Please give the listing again, word for word, with nothing left out.

Segment Open

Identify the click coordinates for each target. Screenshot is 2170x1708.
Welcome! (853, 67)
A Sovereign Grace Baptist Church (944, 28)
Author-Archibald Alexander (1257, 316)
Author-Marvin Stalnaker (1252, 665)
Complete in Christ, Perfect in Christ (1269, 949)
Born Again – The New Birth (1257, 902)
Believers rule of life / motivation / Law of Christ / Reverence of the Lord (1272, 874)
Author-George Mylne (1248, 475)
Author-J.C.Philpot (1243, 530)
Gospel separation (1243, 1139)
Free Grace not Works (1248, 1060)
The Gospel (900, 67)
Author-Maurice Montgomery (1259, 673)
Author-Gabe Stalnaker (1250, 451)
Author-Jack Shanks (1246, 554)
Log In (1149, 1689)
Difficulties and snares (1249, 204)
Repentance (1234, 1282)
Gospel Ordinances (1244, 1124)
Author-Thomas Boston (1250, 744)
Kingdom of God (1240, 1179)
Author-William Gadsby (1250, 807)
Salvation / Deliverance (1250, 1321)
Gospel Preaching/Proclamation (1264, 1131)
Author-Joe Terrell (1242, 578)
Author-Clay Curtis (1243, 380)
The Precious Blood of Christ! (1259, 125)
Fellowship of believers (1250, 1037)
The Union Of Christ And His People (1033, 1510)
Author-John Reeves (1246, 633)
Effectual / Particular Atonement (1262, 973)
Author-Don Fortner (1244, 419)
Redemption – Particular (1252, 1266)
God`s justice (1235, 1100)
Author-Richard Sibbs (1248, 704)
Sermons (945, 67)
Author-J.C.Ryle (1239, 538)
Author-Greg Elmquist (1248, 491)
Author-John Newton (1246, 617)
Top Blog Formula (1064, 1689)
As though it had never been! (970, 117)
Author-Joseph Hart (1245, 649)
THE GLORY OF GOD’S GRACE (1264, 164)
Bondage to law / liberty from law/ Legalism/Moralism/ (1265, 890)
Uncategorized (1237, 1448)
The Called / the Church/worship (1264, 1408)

Segment Closed

> **YOUR SOLUTION**:
Identify the click coordinates for each target. Screenshot is 2170x1708.
Welcome! (853, 67)
A Sovereign Grace Baptist Church (944, 28)
Author-Archibald Alexander (1257, 316)
Author-Marvin Stalnaker (1252, 665)
Complete in Christ, Perfect in Christ (1269, 949)
Born Again – The New Birth (1257, 902)
Believers rule of life / motivation / Law of Christ / Reverence of the Lord (1272, 874)
Author-George Mylne (1248, 475)
Author-J.C.Philpot (1243, 530)
Gospel separation (1243, 1139)
Free Grace not Works (1248, 1060)
The Gospel (900, 67)
Author-Maurice Montgomery (1259, 673)
Author-Gabe Stalnaker (1250, 451)
Author-Jack Shanks (1246, 554)
Log In (1149, 1689)
Difficulties and snares (1249, 204)
Repentance (1234, 1282)
Gospel Ordinances (1244, 1124)
Author-Thomas Boston (1250, 744)
Kingdom of God (1240, 1179)
Author-William Gadsby (1250, 807)
Salvation / Deliverance (1250, 1321)
Gospel Preaching/Proclamation (1264, 1131)
Author-Joe Terrell (1242, 578)
Author-Clay Curtis (1243, 380)
The Precious Blood of Christ! (1259, 125)
Fellowship of believers (1250, 1037)
The Union Of Christ And His People (1033, 1510)
Author-John Reeves (1246, 633)
Effectual / Particular Atonement (1262, 973)
Author-Don Fortner (1244, 419)
Redemption – Particular (1252, 1266)
God`s justice (1235, 1100)
Author-Richard Sibbs (1248, 704)
Sermons (945, 67)
Author-J.C.Ryle (1239, 538)
Author-Greg Elmquist (1248, 491)
Author-John Newton (1246, 617)
Top Blog Formula (1064, 1689)
As though it had never been! (970, 117)
Author-Joseph Hart (1245, 649)
THE GLORY OF GOD’S GRACE (1264, 164)
Bondage to law / liberty from law/ Legalism/Moralism/ (1265, 890)
Uncategorized (1237, 1448)
The Called / the Church/worship (1264, 1408)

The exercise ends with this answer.